The entries are to be reproduced word for word, with all images left out.
Source material Block Start
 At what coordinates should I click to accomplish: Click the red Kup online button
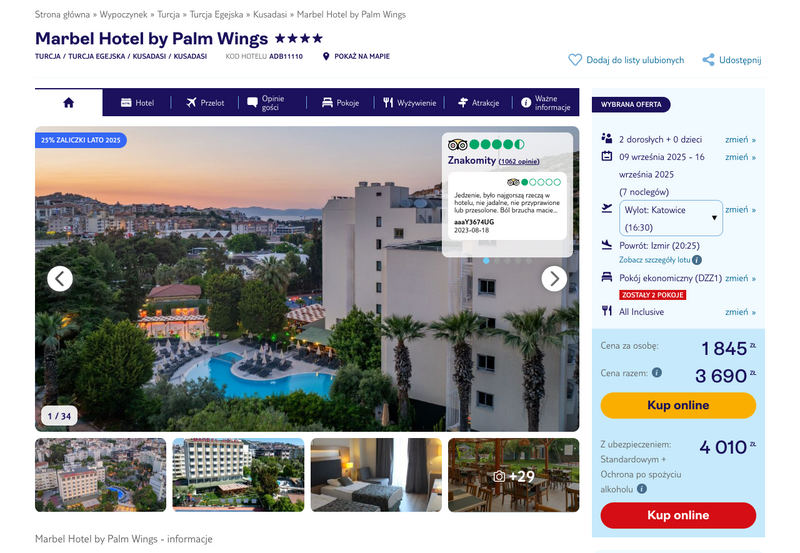[678, 515]
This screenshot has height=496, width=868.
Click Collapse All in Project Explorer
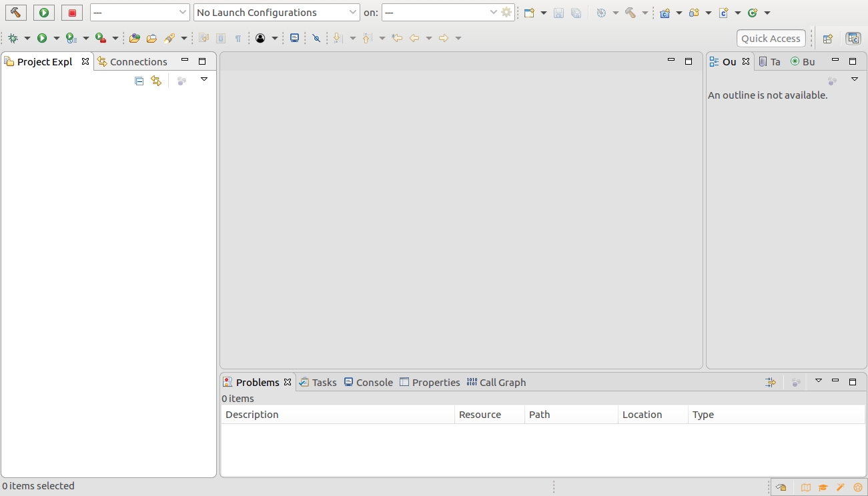(139, 81)
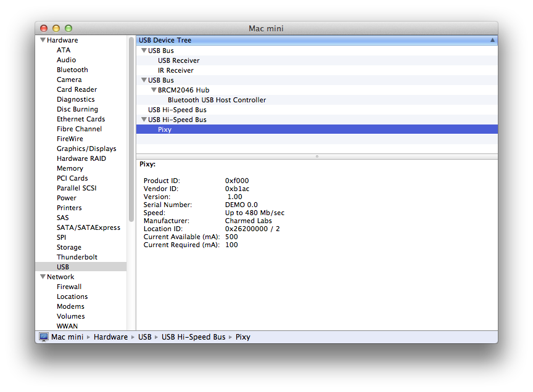Screen dimensions: 533x392
Task: Collapse the Hardware section triangle
Action: pos(43,41)

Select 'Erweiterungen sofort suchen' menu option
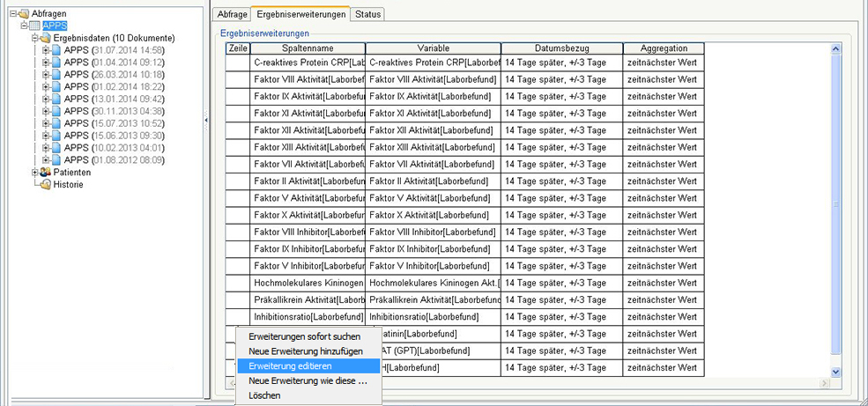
Source material Block End
# Result of the exercise
 At what coordinates should I click to accomplish: Click the red Kup online button
[678, 515]
This screenshot has height=496, width=868.
Click Collapse All in Project Explorer
(139, 81)
Screen dimensions: 533x392
Task: Collapse the Hardware section triangle
Action: pos(43,41)

Select 'Erweiterungen sofort suchen' menu option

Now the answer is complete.